Saved entries
= = = = =
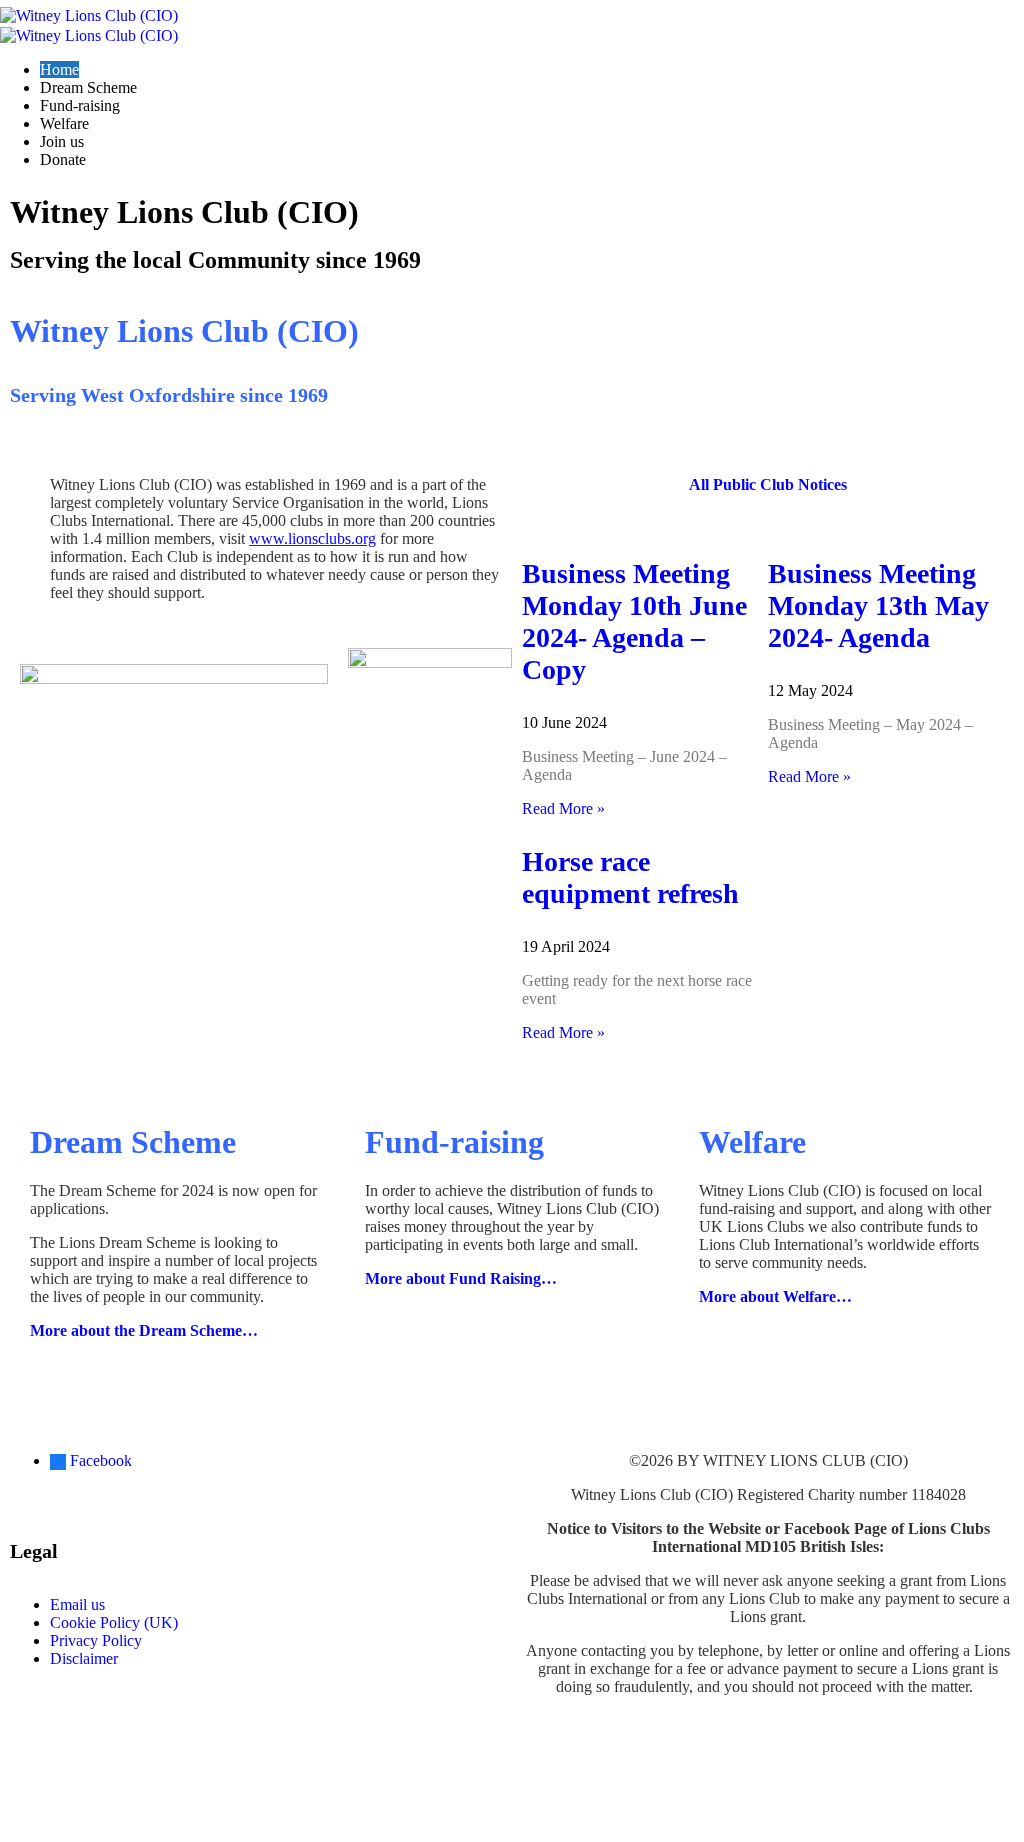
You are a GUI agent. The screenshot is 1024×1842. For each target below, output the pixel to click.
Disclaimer (84, 1658)
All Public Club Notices (768, 484)
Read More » (563, 808)
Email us (77, 1604)
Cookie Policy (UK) (114, 1622)
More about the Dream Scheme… (144, 1330)
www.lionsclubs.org (312, 538)
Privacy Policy (96, 1640)
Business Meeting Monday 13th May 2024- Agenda (878, 605)
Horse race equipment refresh (630, 877)
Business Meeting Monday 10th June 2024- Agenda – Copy (634, 621)
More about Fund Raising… (461, 1278)
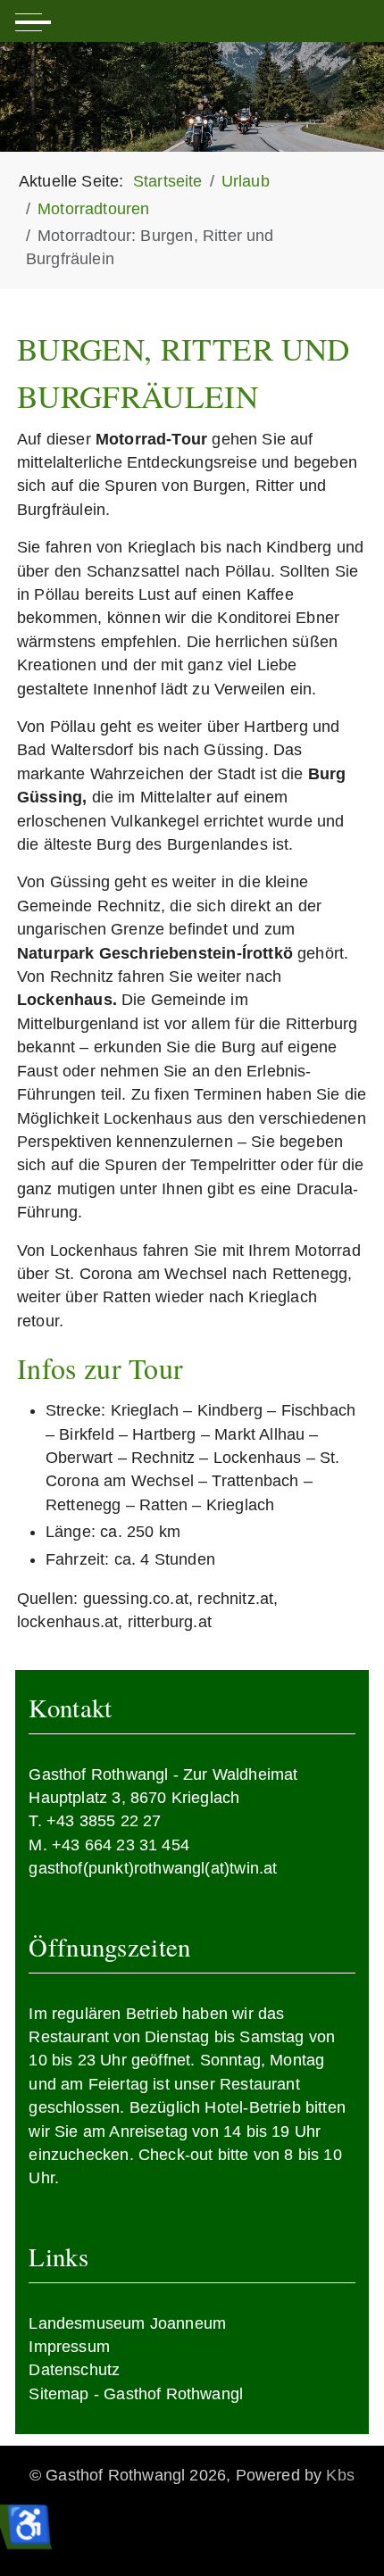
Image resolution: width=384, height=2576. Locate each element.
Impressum (69, 2347)
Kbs (340, 2475)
= = = = =
PROBLEM STATEMENT → The expected result is the data above in exact form, free of pictures.

ANSWER FOR THE TASK →
You are a GUI agent. The screenshot is 1024×1842. For each target below, output the pixel to click.
Disclaimer (84, 1658)
All Public Club Notices (768, 484)
Read More » (563, 808)
Email us (77, 1604)
Cookie Policy (UK) (114, 1622)
More about the Dream Scheme… (144, 1330)
www.lionsclubs.org (312, 538)
Privacy Policy (96, 1640)
Business Meeting Monday 13th May 2024- Agenda (878, 605)
Horse race equipment refresh (630, 877)
Business Meeting Monday 10th June 2024- Agenda – Copy (634, 621)
More about Fund Raising… (461, 1278)
Image resolution: width=384, height=2576. Locate each element.
Impressum (69, 2347)
Kbs (340, 2475)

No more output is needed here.